1) Actually Portable Executables, a clever way of formatting a program so that all four OSes interpret it a valid program in their own format.

2) Cosmopolitan libc, a library for communicating with the OS that handles each OS's interface, allowing programs to work on all four.

The author somehow came up with an executable file format that's compatible with everything. It's simultaneously a valid shell script, Unix ELF, Windows PE file, boot sector code and zip file.

Then she wrote a standard C library that detects which OS you're using at runtime and branches to the appropriate implementation, allowing the same x86_64 code to run on any supported system.

  if (IsWindows())
      DoWindowsThing();
  else
      DoUnixThing();

Traditionally, these system differences are resolved at build time: only the code for the target platform is included. Why would anyone want Windows-specific code in a Linux build? It's dead code... right? The new run-anywhere executable format makes that code useful.

No worries. You’re in good company. This actually portable executable thing is batshit insane (in the best possible way).
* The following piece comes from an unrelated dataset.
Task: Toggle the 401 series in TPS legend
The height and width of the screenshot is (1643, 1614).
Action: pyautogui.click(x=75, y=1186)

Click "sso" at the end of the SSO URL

In short, there is a "framework" that allows to compile a single binary that can run under both Linux, Windows, bare metal, and many others. Like the Apple universal binaries, but actually universal, not just covering the m1's arm64 and x86 64.

You can compile a program on MacOS. The result, an executable binary, can run on Linux, Mac, Windows, FreeBSD, OpenBSD, NetBSD, BIOS .... the same EXACT binary!
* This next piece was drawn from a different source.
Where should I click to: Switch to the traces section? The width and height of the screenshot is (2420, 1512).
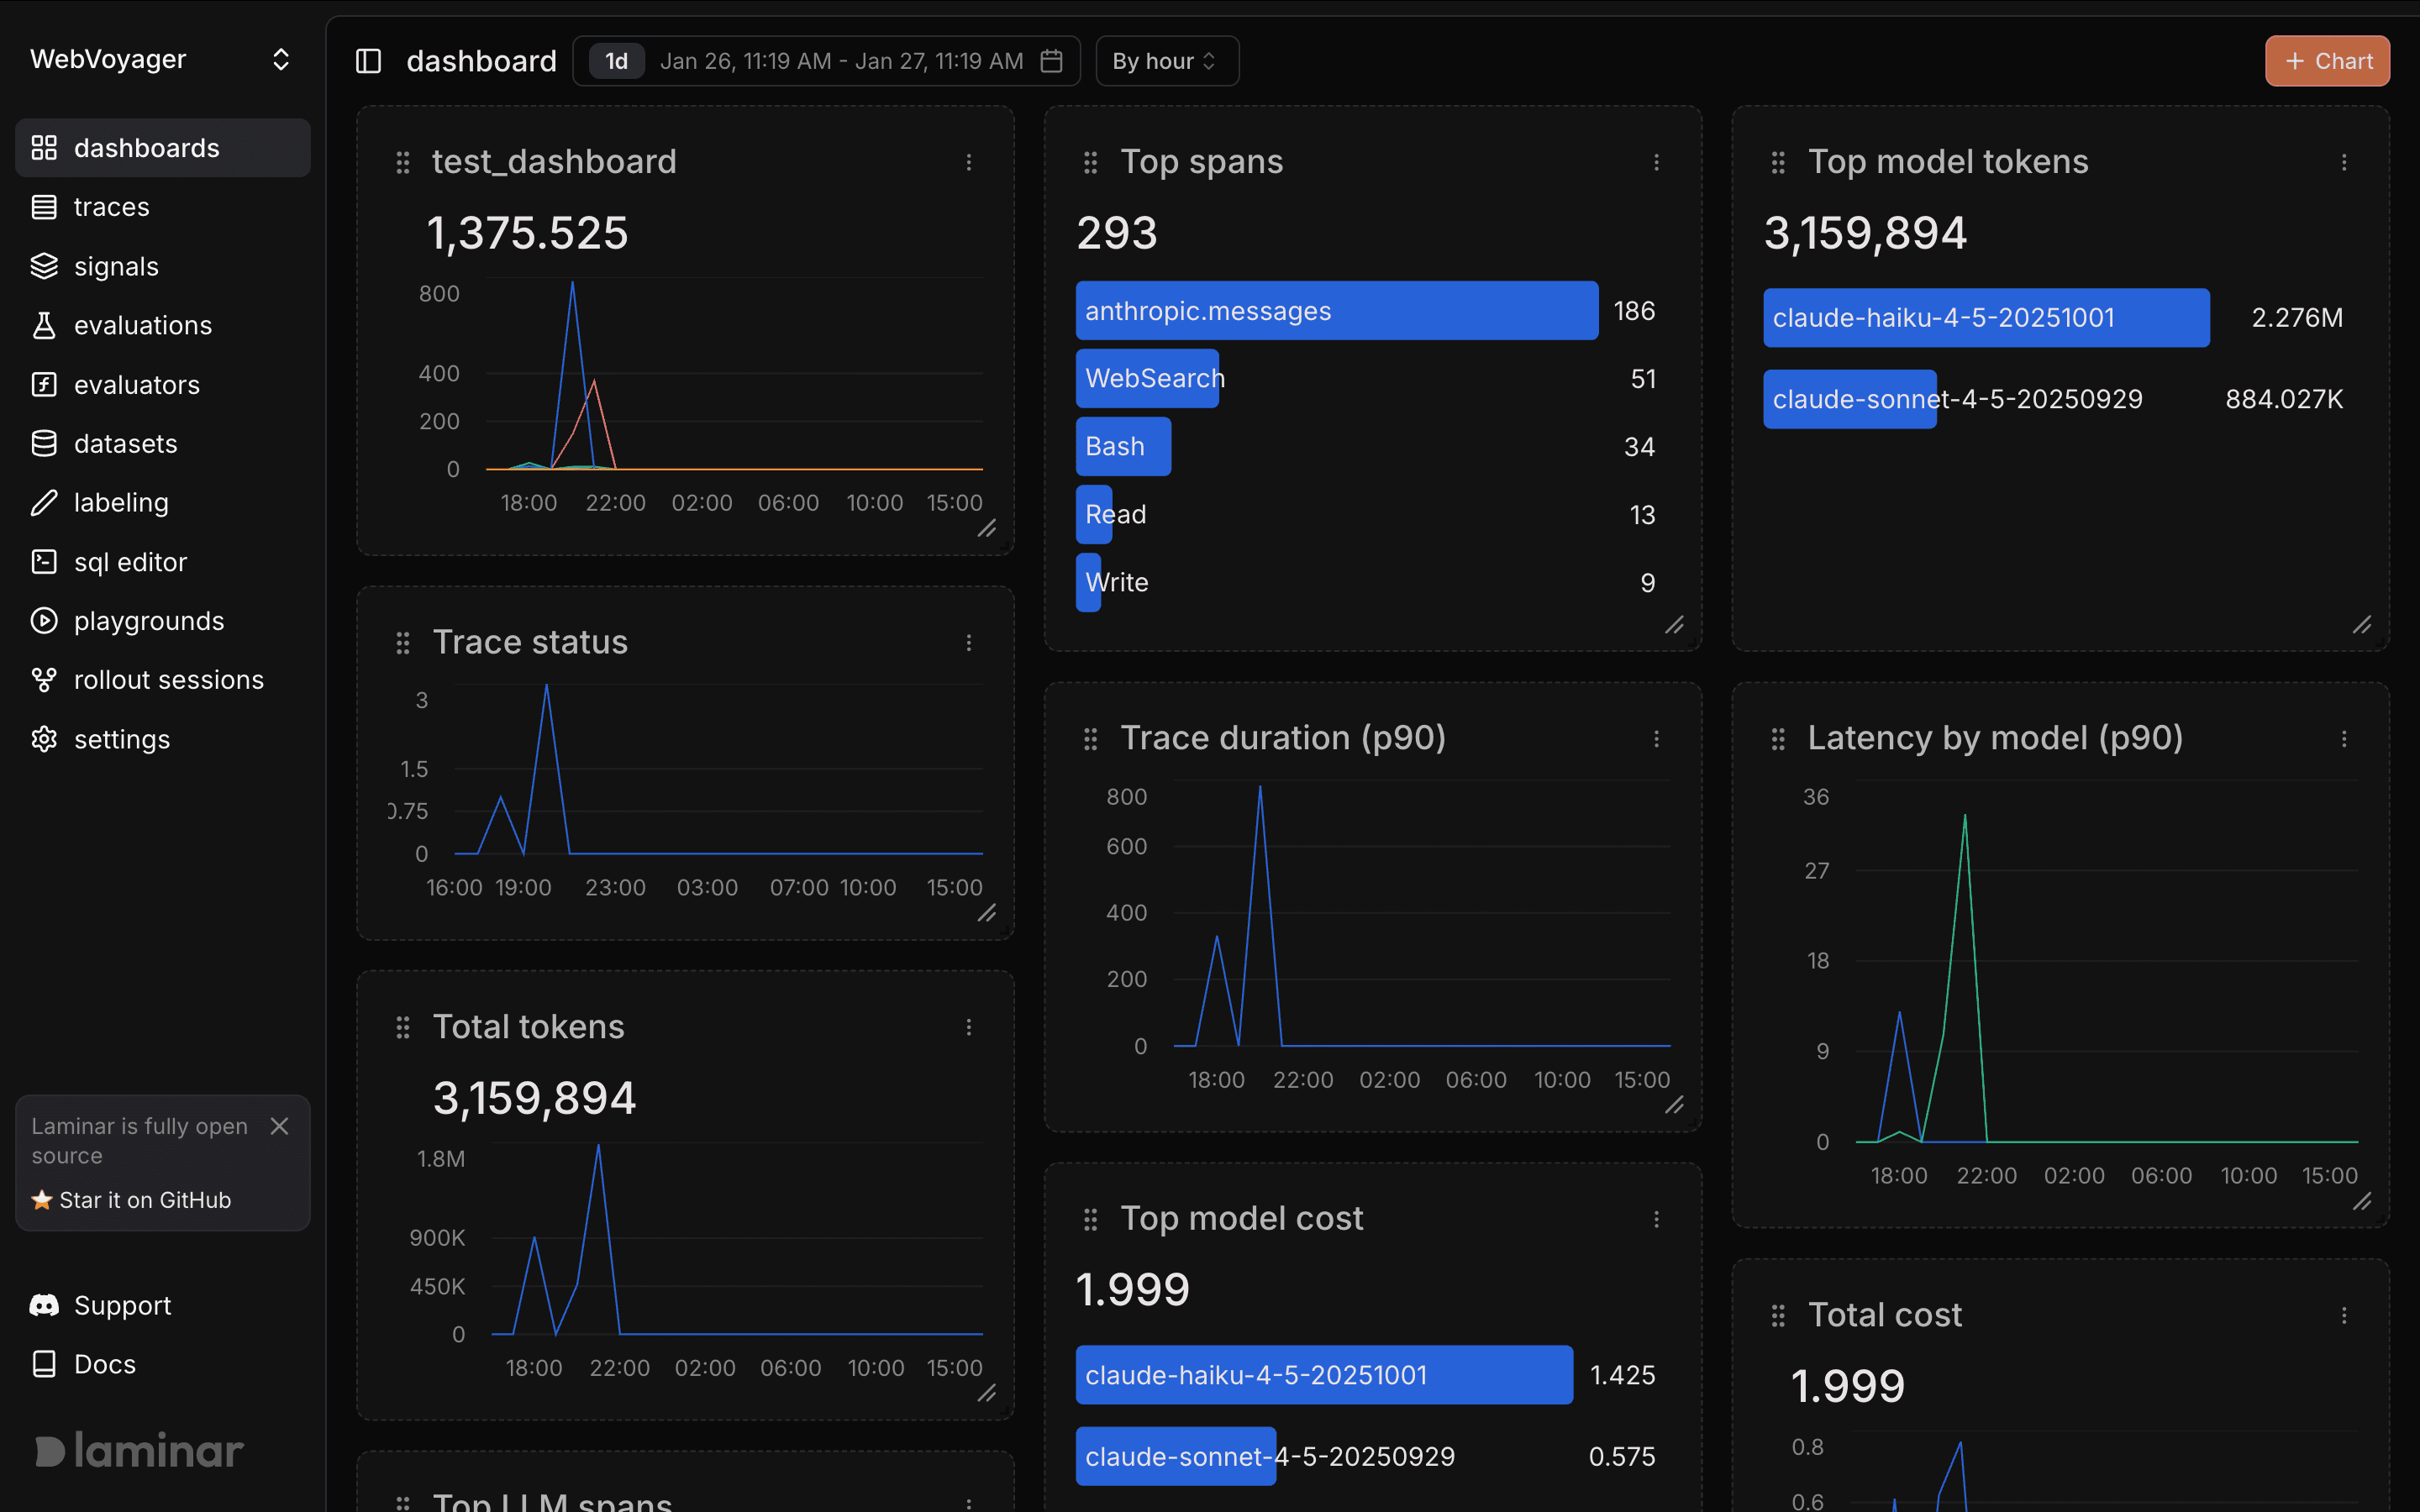(x=111, y=207)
It makes binaries that can run anywhere by shimming(?) libc functions and values with a custom loader/linker.

The hard part when making a virus is to exploit the target system to run said virus. And if you have such an exploit, then supplying a compatible binary depending on which OS the target system runs is easy.

Exploit attempts for embedded systems (routers, cameras, etc) typically start with attempting to execute code in a portable language such as Shell scripts (which would be the only thing this new project would replace), those scripts try to detect the architecture of the system and then download the appropriate binary (the server hosting the malicious binaries provides many variants for different architectures).

In the end I don't see this solving a real problem when it comes to malware - this problem has already been solved through other means.

Cosmopolitan Libc is designed to put power in your hands, and power can be used for good or bad. The best way for us to all keep that power, is to start using Cosmopolitan to do as many good deeds as possible.

This project is going to benefit developers on all platforms, because it supports everyone without bias. Indie developers are going to have more opportunities to be successful writing native apps, since Cosmo helps them reach a broader audience. Before Cosmopolitan only big companies could introduce new projects (e.g. TensorFlow) that effectively solve the portability problem, since the only way to do it before was brute force cash. Lastly, Cosmopolitan is going to relieve language authors of many of the portability burdens they've each needed to carry on their own, which means they're going to have more time to focus on their visions.

If we don't use Actually Portable Executable to accomplish grand acts of public service, then operating systems are just going to block it. For example, UPX is a project that does creative things with executable formats. If you read the XNU source code you'll notice that they have explicit source code for blocking those executables and they call out the project by name.

Just because an executable is cross-platform doesn't mean it can exploit issues on other platforms. Those issues have to actually exist there, and most vulnerabilities don't look like that.